Exercise inputs:
********
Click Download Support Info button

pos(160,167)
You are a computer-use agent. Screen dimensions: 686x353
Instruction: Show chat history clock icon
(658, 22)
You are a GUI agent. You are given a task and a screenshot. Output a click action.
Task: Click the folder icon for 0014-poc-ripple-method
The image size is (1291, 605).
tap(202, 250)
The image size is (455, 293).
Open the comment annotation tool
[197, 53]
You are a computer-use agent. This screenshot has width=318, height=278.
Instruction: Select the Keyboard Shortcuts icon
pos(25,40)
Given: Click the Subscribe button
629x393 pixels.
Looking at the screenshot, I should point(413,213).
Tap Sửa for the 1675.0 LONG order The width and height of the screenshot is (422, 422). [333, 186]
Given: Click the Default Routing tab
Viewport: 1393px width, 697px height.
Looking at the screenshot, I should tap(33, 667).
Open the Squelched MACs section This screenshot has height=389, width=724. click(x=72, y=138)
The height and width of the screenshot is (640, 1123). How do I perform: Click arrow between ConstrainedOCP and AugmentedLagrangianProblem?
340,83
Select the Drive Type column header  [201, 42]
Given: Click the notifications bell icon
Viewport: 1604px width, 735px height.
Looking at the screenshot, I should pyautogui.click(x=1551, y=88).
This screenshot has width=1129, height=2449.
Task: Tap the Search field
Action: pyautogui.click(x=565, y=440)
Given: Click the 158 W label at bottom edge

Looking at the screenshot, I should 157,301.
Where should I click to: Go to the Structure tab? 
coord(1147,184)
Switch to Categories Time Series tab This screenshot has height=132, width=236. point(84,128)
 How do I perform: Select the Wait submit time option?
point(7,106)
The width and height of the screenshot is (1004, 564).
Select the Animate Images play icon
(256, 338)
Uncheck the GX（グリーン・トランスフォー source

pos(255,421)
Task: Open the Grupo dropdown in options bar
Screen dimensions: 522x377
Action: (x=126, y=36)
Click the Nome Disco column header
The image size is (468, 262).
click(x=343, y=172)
********
Exercise directions: Only the lines from the start of the material through the line bearing "Given: Click the notifications bell icon" are needed, restated exactly, with both end lines included.

Exercise solution:
Click Download Support Info button

pos(160,167)
You are a computer-use agent. Screen dimensions: 686x353
Instruction: Show chat history clock icon
(658, 22)
You are a GUI agent. You are given a task and a screenshot. Output a click action.
Task: Click the folder icon for 0014-poc-ripple-method
The image size is (1291, 605).
tap(202, 250)
The image size is (455, 293).
Open the comment annotation tool
[197, 53]
You are a computer-use agent. This screenshot has width=318, height=278.
Instruction: Select the Keyboard Shortcuts icon
pos(25,40)
Given: Click the Subscribe button
629x393 pixels.
Looking at the screenshot, I should point(413,213).
Tap Sửa for the 1675.0 LONG order The width and height of the screenshot is (422, 422). [333, 186]
Given: Click the Default Routing tab
Viewport: 1393px width, 697px height.
Looking at the screenshot, I should tap(33, 667).
Open the Squelched MACs section This screenshot has height=389, width=724. click(x=72, y=138)
The height and width of the screenshot is (640, 1123). How do I perform: Click arrow between ConstrainedOCP and AugmentedLagrangianProblem?
340,83
Select the Drive Type column header  [201, 42]
Given: Click the notifications bell icon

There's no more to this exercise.